January 24, 2020

Antonio Quidgley-Nevares, MD

Eastern Virginia Medical School
Lydia Meyer Endowed Chair and
Associate Professor of Physical Medicine and Rehabilitation


In 2004, when then-Department Chair Dr. Jean Shelton recognized the need to establish a spine center at EVMS, it was Dr. Antonio Quidgley-Nevares whom she recruited to accomplish that task – although he is quick to point out that Dr. Jennifer Reed had already begun making connections and starting referral patterns.  “The first building blocks were there,” Dr. Quidgley-Nevares says, “and that made things easier.”  Thirteen years later, Dr. Quidgley-Nevares is directing a center that boasts seven physicians, one psychologist, a residency program and a pain management fellowship.

He completed medical school at the University of Puerto Rico School of Medicine, and did his residency training in Physical Medicine and Rehabilitation at the University of Virginia.  In 2003, he completed a fellowship in Pain Management from Medical College of Virginia/VCU.

Dr. Quidgley-Nevares founded and serves as director of the Pain Fellowship Program at EVMS, and as Medical Director of the Pain Consult Service at Sentara Norfolk General Hospital, Medical Director of Lake Taylor Transitional Care Hospital and Medical Director for @Heart Hospice Care.

As a physician dealing with all aspects of pain management in addition to the spine, Dr. Quidgley-Nevares is keenly aware of the opioid crisis in the Hampton Roads, and co-developed the Opioid Agreement Protocol that has become widely adopted for use throughout EVMS.

“The way we approach spine pain has changed,” he says.  “Over the years, we’ve been trying to prescribe more things like physical therapy, staying away from opiates as much as possible.  The role for opiates is now considered more for function, rather than pain relief.  Most of what we’re doing now focuses on non-opiate alternatives.”

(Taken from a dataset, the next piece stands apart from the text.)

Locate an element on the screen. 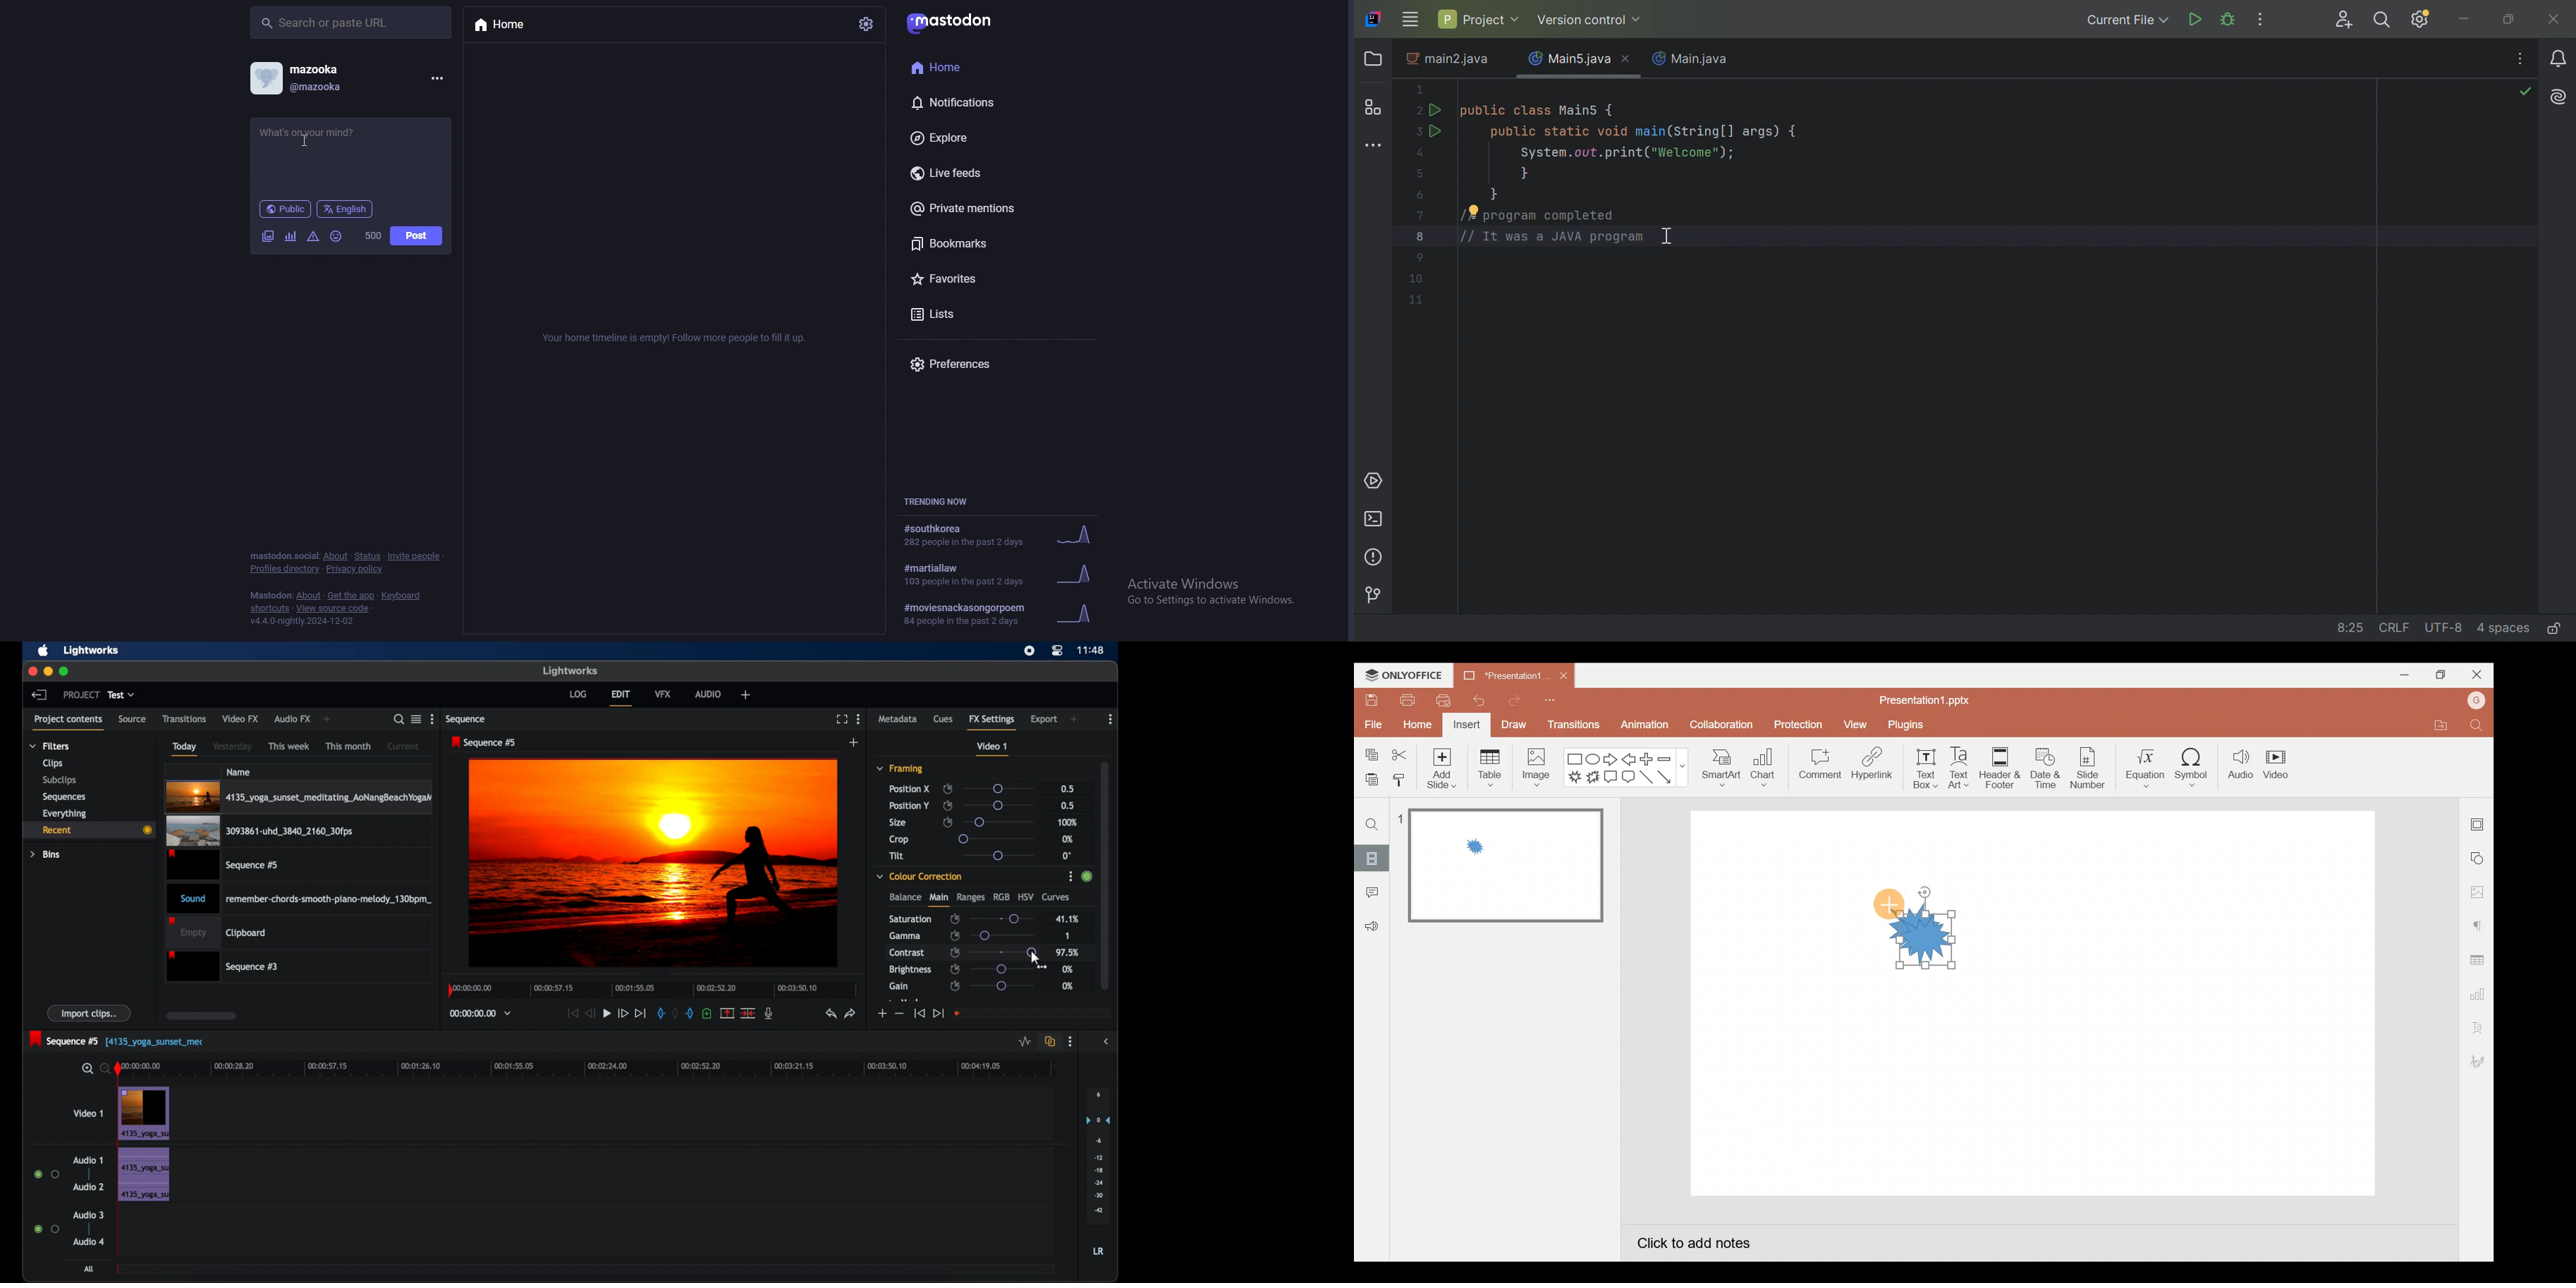 The width and height of the screenshot is (2576, 1288). live feeds is located at coordinates (989, 173).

Among those alternatives are epidural injections as well as spinal cord stimulators, implanted devices that block pain signals from the spinal or peripheral nerve injury, delivering an electrical current to the spinal cord.  And with more than 200 patients being actively treated with intrathecal pain pumps, Dr. Quidgley-Nevares has considerable expertise in that means of controlling chronic spine pain in patients who have failed conservative treatment and would not benefit from additional surgery.  He explains: “The surgeon implants a device about the size of a hockey puck in the abdomen, underneath the skin but above the muscle.  The device has a catheter that goes underneath the skin and inside the spine in the intrathecal space.  Medication is slowly dispersed around the spinal cord and the brain.”

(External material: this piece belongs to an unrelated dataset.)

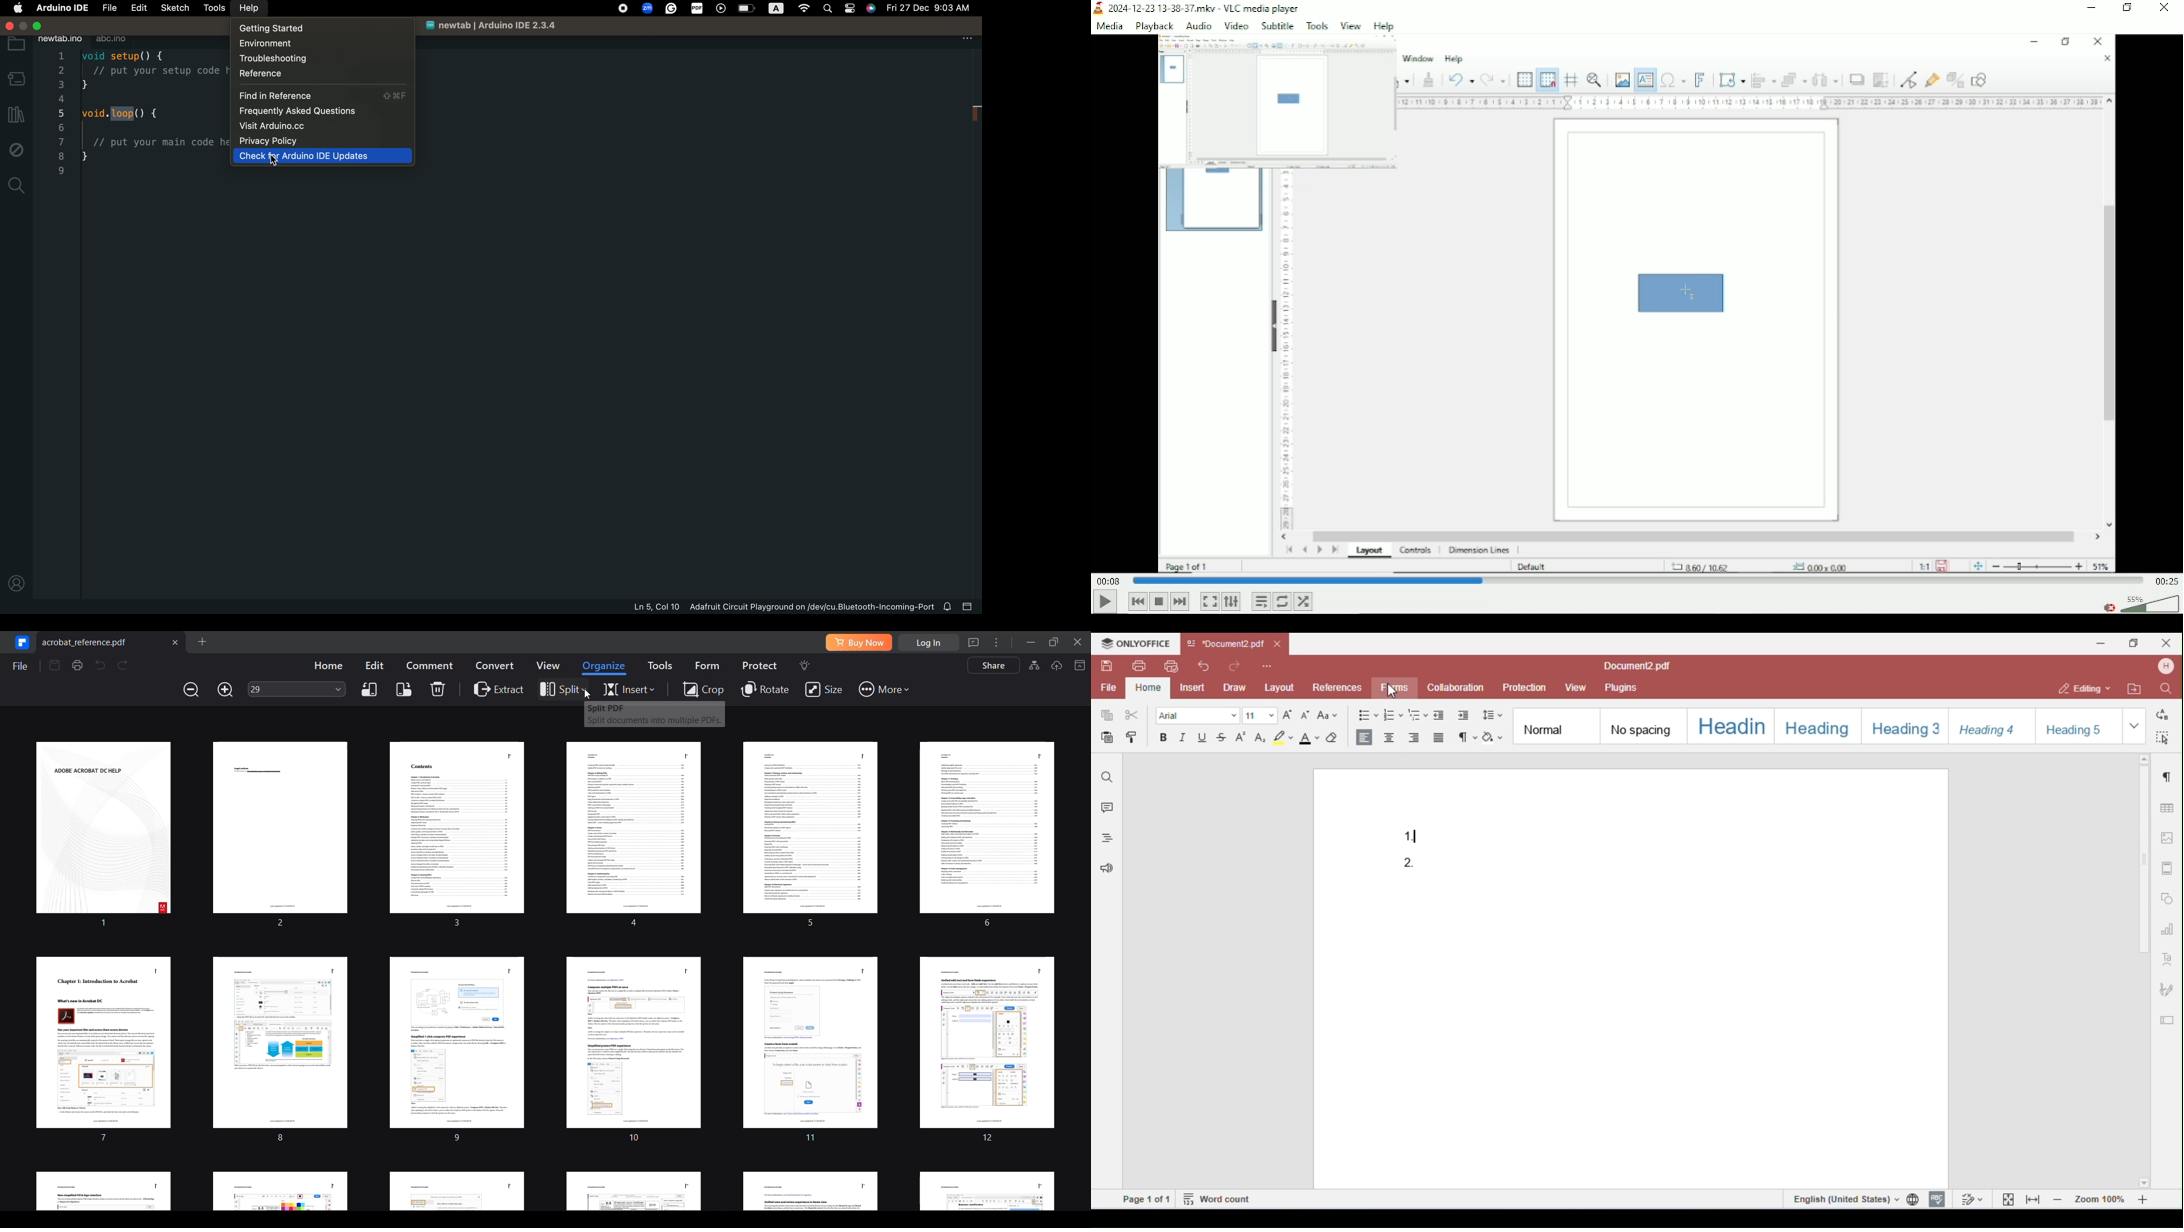 The image size is (2184, 1232). Describe the element at coordinates (1210, 601) in the screenshot. I see `Toggle video in fullscreen` at that location.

The surgery is image-guided, and performed under fluoroscopy, avoiding the respiratory centers.  The benefits of the intrathecal pain pump, in addition to effective pain relief, include providing greater ability to function normally and reducing side effects associated with oral medications.  “In the case of morphine, for every 300 mg a patient would need to take by mouth, the pump only needs to deliver one mg,” Dr. Quidgley-Nevares explains.  “There’s still the risk because it’s still an opiate, but it’s much less of an opiate load to the patient.”

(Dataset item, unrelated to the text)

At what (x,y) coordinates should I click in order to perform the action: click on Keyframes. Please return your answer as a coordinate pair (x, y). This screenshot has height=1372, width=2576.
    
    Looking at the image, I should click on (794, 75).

Because compliance is vital to the success of any modality dealing with chronic pain, Dr. Quidgley-Nevares considers patient selection crucial.  “Despite being safer, these treatments aren’t totally without risk,” he says.  “Thus every pain patient undergoes a psychological evaluation before embarking on the therapy, to avoid the consequences of not following the prescribed regimen.”

Dr. Quidgley-Nevares continues to research and publish articles on a wide variety of topics in Pain Evaluation and Management, and serves on several committees at EVMS, including Resident Education, Clinical Advisory/Quality Assurance, Pain Management and Rehabilitation Research, and the Dean’s Council of Chairs.